Geslachtsgemeenschap voor of na hersenbloeding van verzoekster?

Rechtbank Noord-Holland, 18 februari 2021
Op (datum x) hebben (verzoekster) en verweerder geslachtsgemeenschap. Eveneens op (datum x) heeft (verzoekster) een hersenbloeding gehad. (Verzoekster) stelt dat verweerder onrechtmatig heeft gehandeld door het hebben van geslachtsgemeenschap terwijl (verzoekster) onmachtig was en dat zij in hulpeloze toestand werd achtergelaten. De kantonrechter wijst het verzoek af: onvoldoende bewijs.
Verzoek Rechtbank
(Verzoekster) verzoekt dat de rechtbank bij beschikking:
(1) bepaalt dat (verweerder) aansprakelijk is voor het onrechtmatige handelen op (datum x);
Afwijzing verzoek. De kantonrechter is van oordeel dat de stellingen van (verzoekster), met betrekking tot wat zich op 17 januari 2020 in haar woning heeft afgespeeld, in het licht van de gemotiveerde betwisting van (verweerder), nog niet vaststaan. Partijen verschillen wezenlijk over de volgorde van de gebeurtenissen en wie daarbij op welk moment aanwezig was. Onduidelijk is bijvoorbeeld of (verweerder) nog in de woning van (verzoekster) was op het moment dat zij een hersenbloeding kreeg. (Verzoekster) draagt wel enig bewijs aan, maar daaruit volgt (zeker) niet wat zich heeft voortgedaan op (datum x) in de woning van (verzoekster). Daar dient eerst duidelijkheid over te komen; vervolgens zal de rechter toekomen aan de beoordeling van de aansprakelijkheidsvraag.

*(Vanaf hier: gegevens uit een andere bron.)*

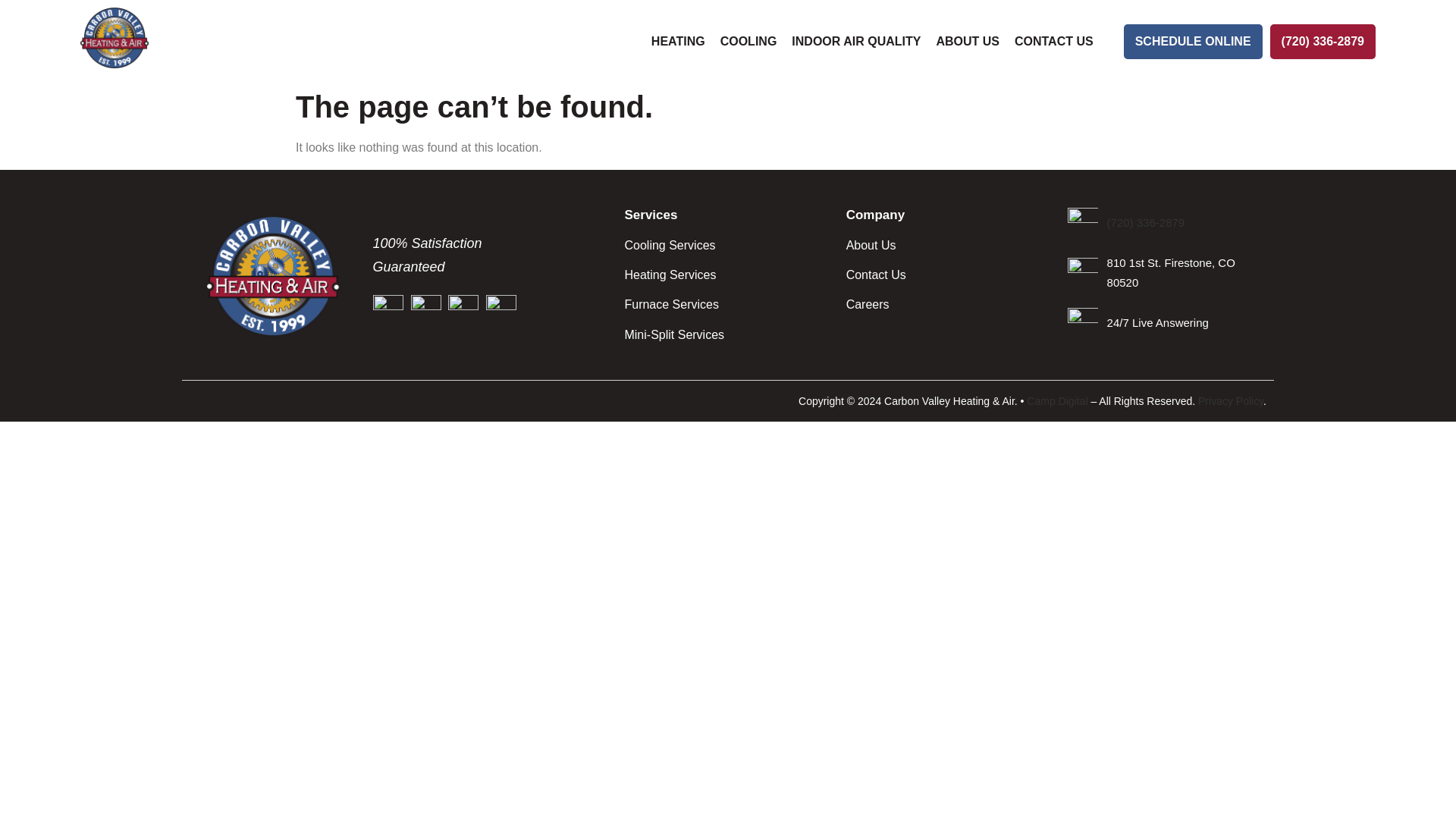
CONTACT US (1053, 41)
INDOOR AIR QUALITY (856, 41)
ABOUT US (967, 41)
HEATING (678, 41)
COOLING (748, 41)
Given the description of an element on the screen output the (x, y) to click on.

(2) (verweerder) veroordeelt in de kosten van het verzoek. Afwijzing verzoek. Volstrekt onnodig en onterecht ingediend; procedure is te voorbarig opgestart. (Verzoekster) heeft haar stellingen op geen enkele wijze met objectief bewijs onderbouwd. Een voorlopig getuigenverhoor lag meer voor de hand, nu nadere bewijslevering nodig is. Ten slotte was er ook geen begin met de onderhandelingen gemaakt.

Hele vreemde en nare zaak, waarbij (verzoekster) – althans, daar lijkt het toch echt op – met een bewijsprobleem te maken heeft.